## TEXT SEGMENT:
——————

Anatomy of the Eye

Light rays enter the eye through the clear cornea, pupil and lens. These light rays on focused directly onto the retina, the light-sensitive tissue in the back of the eye. The retina converts light rays into impulses, which are then sent through the optic nerve to the brain where they are recognized as images.

Anatomy of the Eye

Cornea- The cornea is the clear front window of the eye. It covers the iris and the round pupil. The cornea is responsible for 70% of the eye’s focusing power. The cornea is composed of five layers:

  • Epithelium
  • Bowman’s Membrane
  • Stroma
  • Descemet’s Membrane
  • Endothelium

See Corneal & External Disease

Iris- The iris is the colored part of your eye that is located behind the cornea.

Pupil- The pupil is the round, black opening in the center of the iris. The pupil controls the amount of light entering the eye. During eye exams, your doctor may need to instill eye drops to dilate your pupils. This allows the doctor to examine the back of the eye. Dilation can last anywhere from a few hours to a few days. It is common for patients to experience light sensitivity and blurred vision while dilated.

——————

## WORK REQUIRED:
Pick up the eye anatomy text right after its last sentence and continue it. The records have nothing to do with the eye anatomy text.

## RECORDS SUPPLIED:
——————

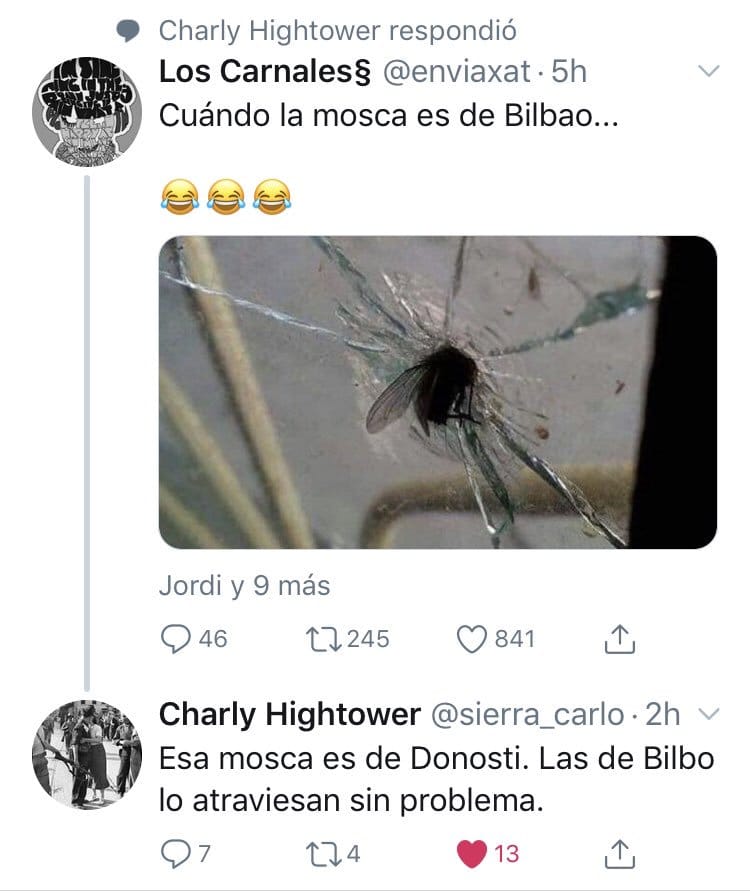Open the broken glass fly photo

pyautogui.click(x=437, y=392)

——————

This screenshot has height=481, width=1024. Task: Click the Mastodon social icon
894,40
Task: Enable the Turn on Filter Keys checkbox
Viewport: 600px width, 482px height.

——————

## SOLVED PROBLEM:
Crystalline Lens– The crystalline lens is a clear structure located behind the iris. The lens works with the cornea to focus light. When looking at a distant object, the lens is flat. When we need to see up close, the lens will flex. This flexing motion is also known as accommodation. Common conditions involving the lens are Presbyopia and Cataracts.

Retina- The retina is a light sensitive tissue which lines the back of the eye. The retina allows the image to be “seen” by the brain. See Retina and Vitreous

Macula- The macula is a yellow, oval-shaped spot in the center of the retina. The macula is responsible for central vision and allows us to perform activities such as reading and driving. Macular Degeneration is a leading cause of poor vision is people over the age of 60.

Optic Nerve- The optic nerve transmits visual information from the retina to the brain.